(Task input):
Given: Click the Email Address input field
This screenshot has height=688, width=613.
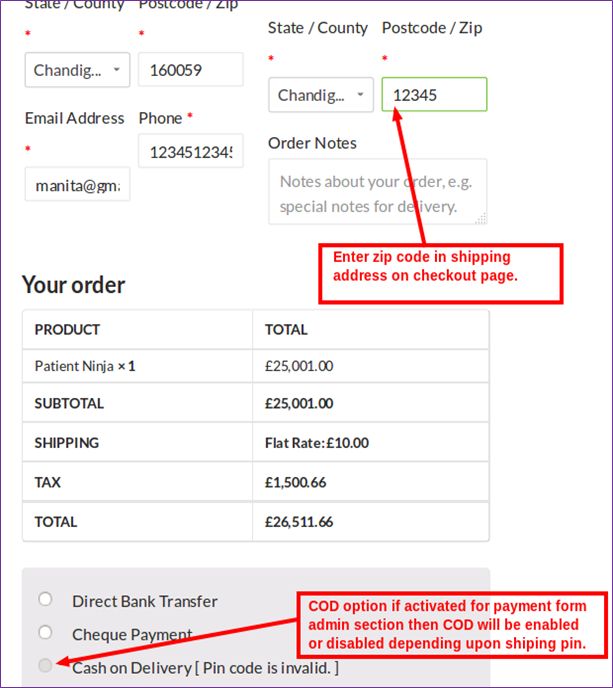Looking at the screenshot, I should 77,185.
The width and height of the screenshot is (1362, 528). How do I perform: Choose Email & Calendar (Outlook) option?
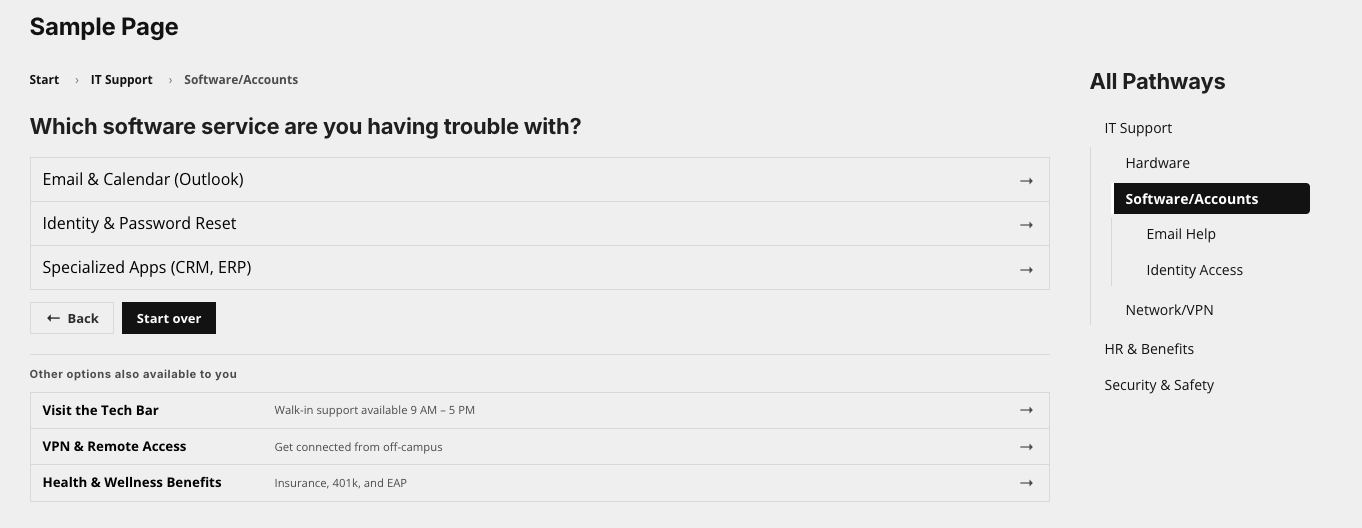pyautogui.click(x=540, y=180)
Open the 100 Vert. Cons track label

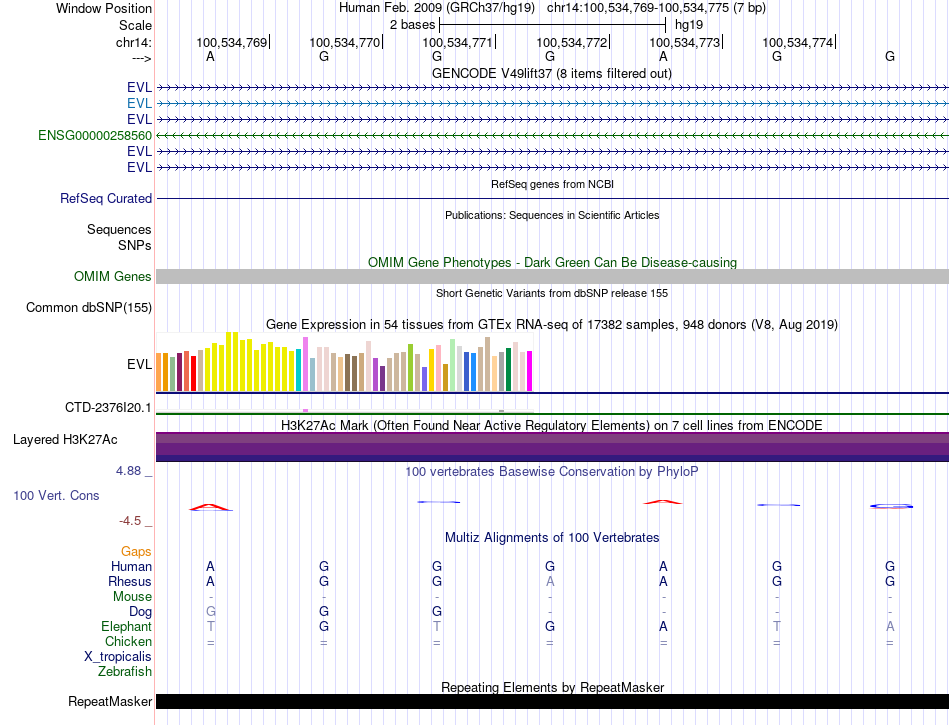click(x=56, y=495)
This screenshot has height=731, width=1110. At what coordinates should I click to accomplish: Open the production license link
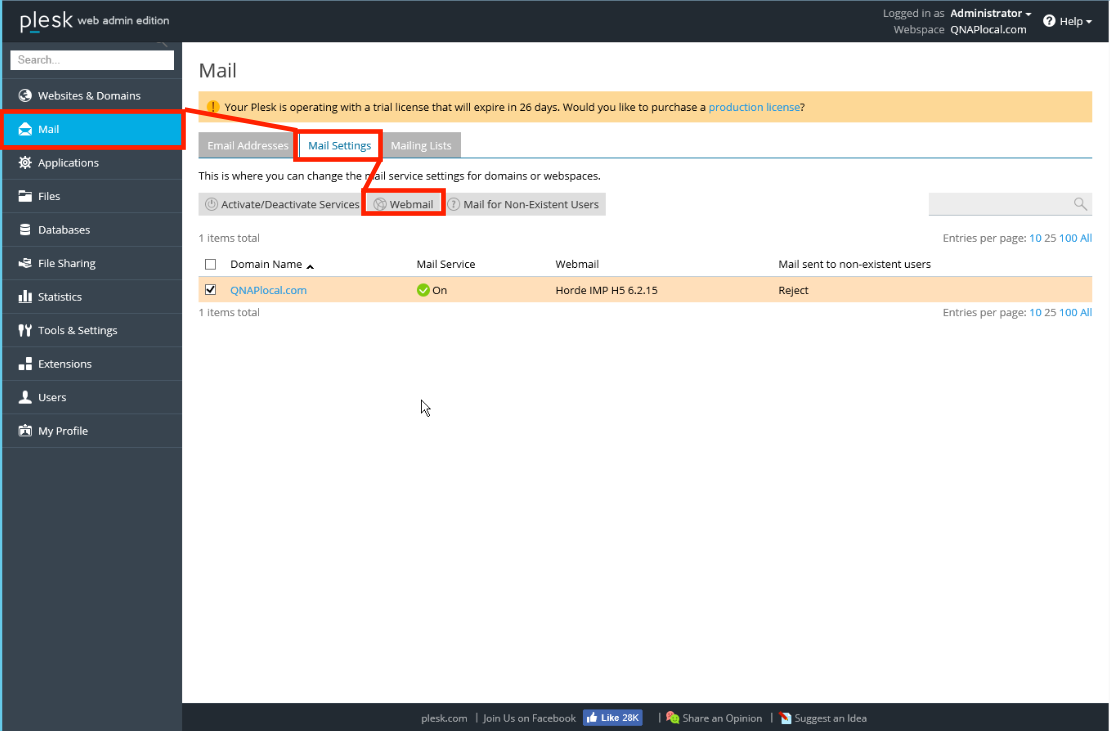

(Directions):
Beginning at the line that holds "This screenshot has height=688, width=613." and ending with the last line of the entries, please set down each line exactly, leaving every picture out.

(Answer to this problem):
This screenshot has height=688, width=613.
Looking at the screenshot, I should 77,185.
The width and height of the screenshot is (1362, 528). How do I perform: Choose Email & Calendar (Outlook) option?
pyautogui.click(x=540, y=180)
Open the 100 Vert. Cons track label

click(x=56, y=495)
This screenshot has height=731, width=1110. At what coordinates should I click to accomplish: Open the production license link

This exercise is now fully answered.